### 本文抜粋

西の魔女が死んだ。
享年76歳。
良く言えば天真爛漫、無邪気、
逆ならば 自己中心、超我儘。
楽しい思い出は一つもない。思い出されるのは苦しくて、悲しくて、辛くて、悔しい気持ち。
この20年間、彼女が友人と遊びに出掛けたことも、誰かがお見舞いに来たことも無かった。
いつも文句と不満を撒き散らし、犬と戯れるか、病院に行くか、の生活。
生き様は歳を取れば取るほど現れる。
葬式は身内だけだった。
最後までヘルパーさんに文句を言い、顔を見ただけで気に入らないと交代させ、食事もマヨネーズの味が違うと罵り、部屋も何度も変えたとか。
脳梗塞で倒れるまで夫をこき使い、それでもまだ触るな、やり方が悪いと不平ばかりだったとも。
笑いながら話す義父。でも最後まで看取った。
私も散々苦しめられたが、魔女は自分を貫いた。
兎に角自分が一番で、楽しくなくちゃ駄目。
周りに嫌われようと、お構い無し。
でも、言葉と裏腹な事はしなかった。
それだけはわかる。
私に何が出来たのだろう。
近づくと、また勘違いするかも、また苦しめられるかも、と思うと距離を置いていた。
魔女の従姉妹にあたる人が私に言った。
彼女とはね、そりゃ何度も喧嘩したし、嫌な事言われてずっと距離を置いた時期も沢山有ったの。
でも、私の方が強情だったかもしれない。
いつも決まって彼女から電話かかってきたの。
今何してるん?って、何にも無かったみたいに。
私にはその発想は無かった。
一度、言い争いをしてからは二度とこんな思いはしたく無いとうわべだけの付き合いに徹してきたけど、もう少し、もう何度か、楽しい思い出を作ってあげたら良かったかもと、思った。
もう遅いけど。死んでしまったのだから。
でも孝行出来なかったのはやはり魔女自身の振舞い、生き様の結果なのかも。
自分のした事は自分に返ってくる。
我が身にも勉強になった。
さようなら。あの世で楽しめるといいね。

######

演習問題>
a - 本文によると、西の魔女は享年何歳でしたか。
b - 本文の「周りに嫌われようと、お構い無し。」から「でも孝行出来なかったのはやはり魔女自身の振舞い、生き様の結果なのかも。」までの部分を、「電話」を「手紙」に変えて書き直してください。

### 提示資料

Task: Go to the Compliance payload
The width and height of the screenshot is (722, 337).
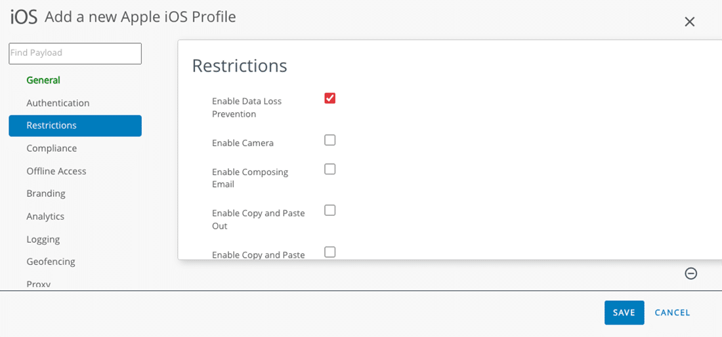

######

解答例>
a - 享年76歳です。

b -
周りに嫌われようと、お構い無し。
でも、言葉と裏腹な事はしなかった。
それだけはわかる。
私に何が出来たのだろう。
近づくと、また勘違いするかも、また苦しめられるかも、と思うと距離を置いていた。
魔女の従姉妹にあたる人が私に言った。
彼女とはね、そりゃ何度も喧嘩したし、嫌な事言われてずっと距離を置いた時期も沢山有ったの。
でも、私の方が強情だったかもしれない。
いつも決まって彼女から手紙かかってきたの。
今何してるん?って、何にも無かったみたいに。
私にはその発想は無かった。
一度、言い争いをしてからは二度とこんな思いはしたく無いとうわべだけの付き合いに徹してきたけど、もう少し、もう何度か、楽しい思い出を作ってあげたら良かったかもと、思った。
もう遅いけど。死んでしまったのだから。
でも孝行出来なかったのはやはり魔女自身の振舞い、生き様の結果なのかも。